One member of a Chinese Christian summer school is beaten and others have to undergo a 'political' probe.

2012.08.22
Choir members sing Christmas carols at a church in Shanghai, Dec. 24, 2011.
Imaginechina

Updated at 4:30 p.m. EST on 2012-08-22

Authorities in the eastern Chinese province of Anhui have shut down a Christian summer school run by an unofficial "house church," beating at least one of its members and placing others under "political investigation," a church member said on Wednesday.

The educational camp, which was being run by a Protestant church not formally registered with the ruling Chinese Communist Party in Anhui's Linquan county, had 82 students enrolled from local primary and secondary schools, organizer Lu Gensheng said.

Lu said he was beaten by a government official after the teachers and student volunteers from the camp were taken to the local government office building in nearby Jiangzhai township. "They were swearing at us, and one guy came out and starting beating me; he said he was beating us Christians to see how we liked it," he said.

"It was in the courtyard of the township government, and there were 50 or more officials present...so I ran out of the main gate...where they beat me another time," Lu added.

He said police then bundled him in a car and took him to the township hospital.

The action came as Chinese authorities intensified their harassment of Christians, cracking down on unofficial worship across several Chinese provinces.

Lu said officers from the Linquan county police department, police from Jiangzhai township, and officials from the township government raided the camp at the weekend.

"They burst into our classroom [on Aug. 19] and took all of our teachers and students from a Beijing university to the township government offices," Lu said.

"Everyone was interviewed separately and had to sign [a guarantee statement]," he said. "They also made everyone leave Linquan county immediately, although we told them we hadn't broken any laws."

He said police had warned the church members during their interviews that they were attending an "illegal gathering."

Restrictions

Chinese authorities have recently moved to increase restrictions on the activities of China’s house churches, whose members are estimated to number about 40 million according to government figures.

An officer who answered the phone at the Jiangzhai township police station denied that police had neglected to help Lu during the attack.

"How did we ignore him?
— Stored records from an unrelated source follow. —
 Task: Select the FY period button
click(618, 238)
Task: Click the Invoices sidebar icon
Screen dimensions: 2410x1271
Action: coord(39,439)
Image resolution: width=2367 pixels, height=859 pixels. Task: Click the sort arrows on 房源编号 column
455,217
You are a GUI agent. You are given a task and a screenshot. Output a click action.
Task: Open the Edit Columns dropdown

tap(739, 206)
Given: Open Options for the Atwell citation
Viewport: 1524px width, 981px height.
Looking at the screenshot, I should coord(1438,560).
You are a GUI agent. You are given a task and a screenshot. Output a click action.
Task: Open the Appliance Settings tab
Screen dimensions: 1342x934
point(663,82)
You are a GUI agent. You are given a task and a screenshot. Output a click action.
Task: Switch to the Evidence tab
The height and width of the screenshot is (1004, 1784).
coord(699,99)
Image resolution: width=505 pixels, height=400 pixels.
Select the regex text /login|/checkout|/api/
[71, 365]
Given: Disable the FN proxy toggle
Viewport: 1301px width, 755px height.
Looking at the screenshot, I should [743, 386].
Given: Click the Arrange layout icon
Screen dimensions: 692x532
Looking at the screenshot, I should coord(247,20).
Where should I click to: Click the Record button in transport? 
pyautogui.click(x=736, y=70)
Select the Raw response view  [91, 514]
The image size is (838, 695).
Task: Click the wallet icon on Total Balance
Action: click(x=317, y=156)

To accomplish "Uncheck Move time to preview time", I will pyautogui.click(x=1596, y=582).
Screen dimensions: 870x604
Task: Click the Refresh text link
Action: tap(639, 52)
We listened, and we dealt with the case," the officer said. "We investigated it."

But he declined to comment further. "This matter has been reported back to the county police department," he said.

Meanwhile, one of the student volunteers who was sent back to Beijing after the raid said that police had stormed into the classroom while he was giving a piano lesson to a student at the camp, which offered revision classes in key academic subjects, as well as cultural activities.

"They burst into the classroom suddenly during a piano lesson," said the student, who asked to remain anonymous. "They didn't knock, and they asked us what we were doing."

"They started filming and taking photographs of all the teaching materials we were using, and then they asked to see our ID," he said. "They told us to go home the very next day."

He said the volunteers had been enrolled by the state-backed Protestant group, the Three-Self Patriotic Movement, in Beijing's Weigongcun district, and that their universities had been informed of the raid by Anhui police.

"My school told me that we had been accused of carrying out missionary work elsewhere...and they said we would have to undergo a new political investigation," the student said.

"I don't know what sort of impact this whole affair is going to have on me," he said. "Four of my classmates have already been investigated."

'Three-Self' state church group

Earlier this month, members of an unofficial Christian group in the eastern province of Jiangxi said they had come under strong pressure from local authorities to join the Three-Self church group backed by the Communist Party, and to hand over confidential lists of members.

House churches, which operate without official registration documents and without the involvement of the local religious affairs bureaus, come in for surveillance and repeated raids, especially in the more rural areas of the country, according to overseas rights groups.

The State Department’s 2011 Religious Freedom Report that reviewed the situation across the globe last year slammed China, saying there was a “marked deterioration” in Beijing’s respect for and protection of religious rights in the world’s most populous nation.

It cited increased restrictions on Tibetan Buddhist monks and nuns and clampdowns on religious practices as well as “severe” repression of Muslim Uyghurs in the volatile Xinjiang region.

Officially an atheist country, China nonetheless has an army of officials whose job is to watch over faith-based activities, which have spread rapidly.

Party officials are put in charge of Catholics, Buddhists, Taoists, Muslims, and Protestants. Judaism isn't recognized and worship in nonrecognized temples, churches, or mosques is against the law.

Reported by Qiao Long for RFA's Mandarin service. Translated and written in English by Luisetta Mudie.

CORRECTION: An earlier version of this story misstated the names of Linquan county and Jiangzhai township.